[Collected data]
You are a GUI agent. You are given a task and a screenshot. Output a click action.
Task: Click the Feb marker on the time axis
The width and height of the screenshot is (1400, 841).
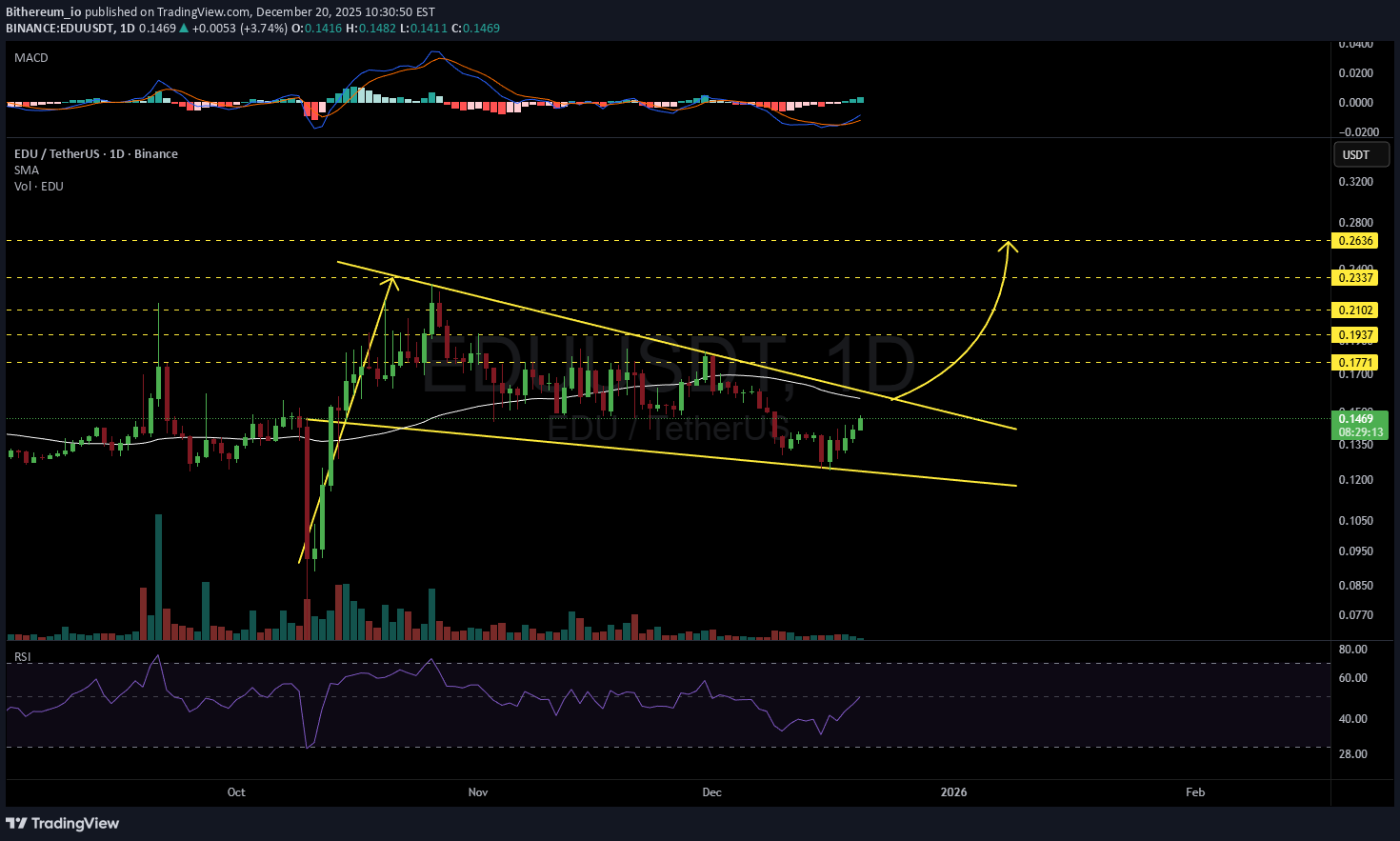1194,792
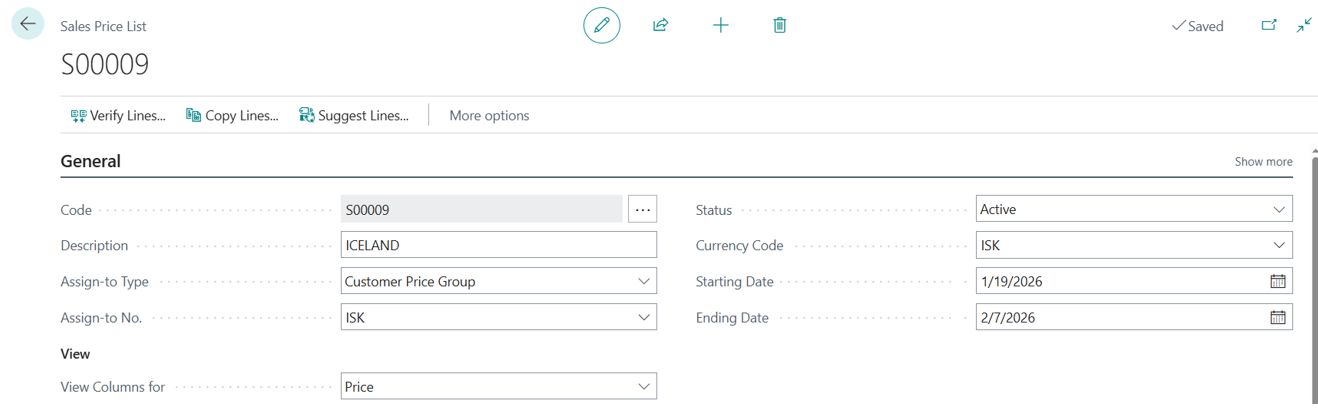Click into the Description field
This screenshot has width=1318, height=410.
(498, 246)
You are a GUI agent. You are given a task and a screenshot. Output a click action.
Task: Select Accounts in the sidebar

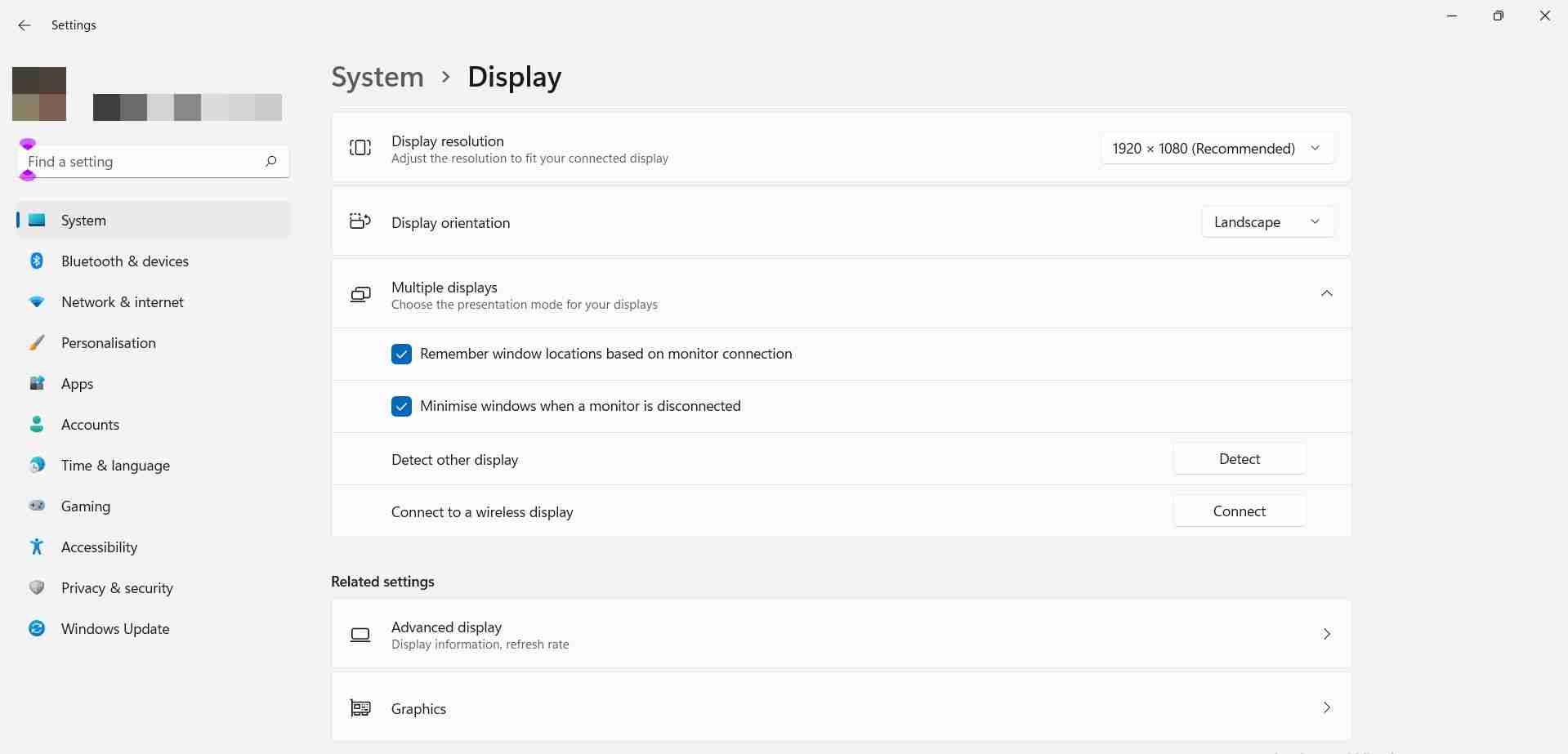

What the exercise asks ▸
Quote all of the data above word for word, leaving out the pictures.

Finished answer ▸
You are a GUI agent. You are given a task and a screenshot. Output a click action.
Task: Click the Feb marker on the time axis
The width and height of the screenshot is (1400, 841).
1194,792
Click into the Description field
This screenshot has width=1318, height=410.
(498, 246)
You are a GUI agent. You are given a task and a screenshot. Output a click action.
Task: Select Accounts in the sidebar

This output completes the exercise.